Tests for Multicollinearity
To ensure that the effects of individual predictors were due to unique variance, we explored multicollinearity. Correlations across nearly all predictors were small, with the exception of AUD and CUD (r=0.52), CUD and ND (r=0.37), and agreeableness and conscientiousness (r=0.44; see Table S3 in supplemental materials). We therefore re-ran these models controlling for the effects of correlated predictors. All statistically significant effects for measures of psychopathology remained significant in the adjusted models. For agreeableness, the comparisons between the HS and MS classes and RA and MS classes were not significant after controlling for conscientiousness (HS vs. MS: OR=1.06, 95% CI [0.96, 1.17]; RA vs. MS: OR=1.08, 95% CI [0.96, 1.22]). For conscientiousness, the comparison between the EA and MS classes was not significant after controlling for agreeableness (OR=1.04, 95% CI [0.95, 1.15]).
Discussion
The current study employed a discrete-time multiple event process survival mixture (MEPSUM) approach to examine patterns of substance use initiation in a longitudinal, nationally representative sample of adolescents. Trajectory modeling approaches such as latent transition analysis and growth mixture modeling have offered insight into predictors of change over time. However, the MEPSUM method provides unique information by characterizing individuals according to the timing of multiple, interrelated events–something existing statistical models cannot do.

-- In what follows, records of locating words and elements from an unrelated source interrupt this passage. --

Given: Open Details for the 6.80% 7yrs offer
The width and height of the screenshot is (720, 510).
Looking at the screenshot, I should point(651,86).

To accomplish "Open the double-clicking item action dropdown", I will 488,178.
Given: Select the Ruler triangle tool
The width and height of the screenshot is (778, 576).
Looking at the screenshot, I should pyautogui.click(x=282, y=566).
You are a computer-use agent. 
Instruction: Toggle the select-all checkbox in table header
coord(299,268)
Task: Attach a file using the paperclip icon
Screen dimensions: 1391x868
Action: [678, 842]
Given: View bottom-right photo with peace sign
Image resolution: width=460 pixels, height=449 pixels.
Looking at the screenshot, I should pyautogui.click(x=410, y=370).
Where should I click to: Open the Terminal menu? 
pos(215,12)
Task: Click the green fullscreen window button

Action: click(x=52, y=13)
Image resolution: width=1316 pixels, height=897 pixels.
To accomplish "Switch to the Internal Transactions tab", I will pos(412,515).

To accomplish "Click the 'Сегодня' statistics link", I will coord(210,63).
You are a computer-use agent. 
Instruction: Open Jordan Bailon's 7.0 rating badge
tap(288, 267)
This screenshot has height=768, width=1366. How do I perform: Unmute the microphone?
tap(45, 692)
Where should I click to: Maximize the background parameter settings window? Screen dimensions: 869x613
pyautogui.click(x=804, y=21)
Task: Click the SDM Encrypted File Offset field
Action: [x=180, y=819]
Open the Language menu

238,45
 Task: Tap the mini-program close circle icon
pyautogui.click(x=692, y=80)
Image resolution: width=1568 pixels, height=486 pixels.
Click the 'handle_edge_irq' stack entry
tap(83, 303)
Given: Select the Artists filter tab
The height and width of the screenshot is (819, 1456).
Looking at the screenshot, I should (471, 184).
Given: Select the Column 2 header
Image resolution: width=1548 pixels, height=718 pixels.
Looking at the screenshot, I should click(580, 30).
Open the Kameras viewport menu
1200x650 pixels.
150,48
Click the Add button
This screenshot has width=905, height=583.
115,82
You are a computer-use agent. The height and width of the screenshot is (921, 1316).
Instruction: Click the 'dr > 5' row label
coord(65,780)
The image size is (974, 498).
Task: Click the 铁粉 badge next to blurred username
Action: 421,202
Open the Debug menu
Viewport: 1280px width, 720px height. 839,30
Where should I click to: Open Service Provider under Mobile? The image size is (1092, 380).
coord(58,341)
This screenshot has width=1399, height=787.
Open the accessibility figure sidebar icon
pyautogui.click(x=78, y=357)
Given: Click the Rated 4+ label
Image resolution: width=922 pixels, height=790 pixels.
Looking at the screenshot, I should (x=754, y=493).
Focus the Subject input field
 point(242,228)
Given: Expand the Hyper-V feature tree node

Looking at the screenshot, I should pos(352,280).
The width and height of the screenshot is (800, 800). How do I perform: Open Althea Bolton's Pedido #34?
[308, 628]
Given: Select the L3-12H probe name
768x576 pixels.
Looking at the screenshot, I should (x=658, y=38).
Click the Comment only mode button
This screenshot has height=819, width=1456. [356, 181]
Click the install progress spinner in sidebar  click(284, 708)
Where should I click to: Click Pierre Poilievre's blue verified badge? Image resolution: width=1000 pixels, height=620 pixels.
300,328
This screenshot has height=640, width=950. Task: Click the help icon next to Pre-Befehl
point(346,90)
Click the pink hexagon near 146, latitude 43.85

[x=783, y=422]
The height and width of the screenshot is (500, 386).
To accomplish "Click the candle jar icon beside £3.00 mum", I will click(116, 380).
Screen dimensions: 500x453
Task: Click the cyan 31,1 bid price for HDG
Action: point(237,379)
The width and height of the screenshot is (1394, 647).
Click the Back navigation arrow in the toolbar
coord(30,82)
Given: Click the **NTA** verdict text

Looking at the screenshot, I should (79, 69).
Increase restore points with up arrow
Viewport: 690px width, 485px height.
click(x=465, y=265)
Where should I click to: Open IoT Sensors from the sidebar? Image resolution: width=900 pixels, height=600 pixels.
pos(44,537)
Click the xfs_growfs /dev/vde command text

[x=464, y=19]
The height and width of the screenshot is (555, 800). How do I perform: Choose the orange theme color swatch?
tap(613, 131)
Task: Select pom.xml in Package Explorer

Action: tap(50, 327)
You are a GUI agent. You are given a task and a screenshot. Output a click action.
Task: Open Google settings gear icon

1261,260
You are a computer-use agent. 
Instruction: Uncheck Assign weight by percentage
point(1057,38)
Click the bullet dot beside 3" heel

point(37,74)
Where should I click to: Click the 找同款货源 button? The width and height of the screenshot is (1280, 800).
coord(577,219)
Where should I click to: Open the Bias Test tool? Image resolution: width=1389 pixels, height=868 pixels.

We hypothesized that the timing of substance use onset would significantly influence class assignment. This prediction was strongly supported, as results indicated a four class model in which groups were differentiated largely by their periods of peak initiation risk. Variation in multivariate hazard functions discriminated between groups of individuals whose periods of highest risk were in early adolescence (“middle school”), middle to late adolescence (“high school”), and early adulthood, respectively, as well as a group whose risk for initiating all substances remained low across all developmental periods (“relative abstainers”). Further, the earliest initiating classes (middle school and high school) differed from the latter two classes in the association between alcohol and tobacco initiation risk. For the youngest initiating classes, risk for alcohol and tobacco initiation followed virtually identical paths. By contrast, the early adulthood and relative abstainer classes were characterized by lower risks of initiating tobacco and cannabis at all time points, relative to alcohol. These findings suggest that risk for concurrent alcohol and tobacco initiation is greatest at younger ages and that co-initiation of these substances becomes less prevalent as the age of first substance initiation increases.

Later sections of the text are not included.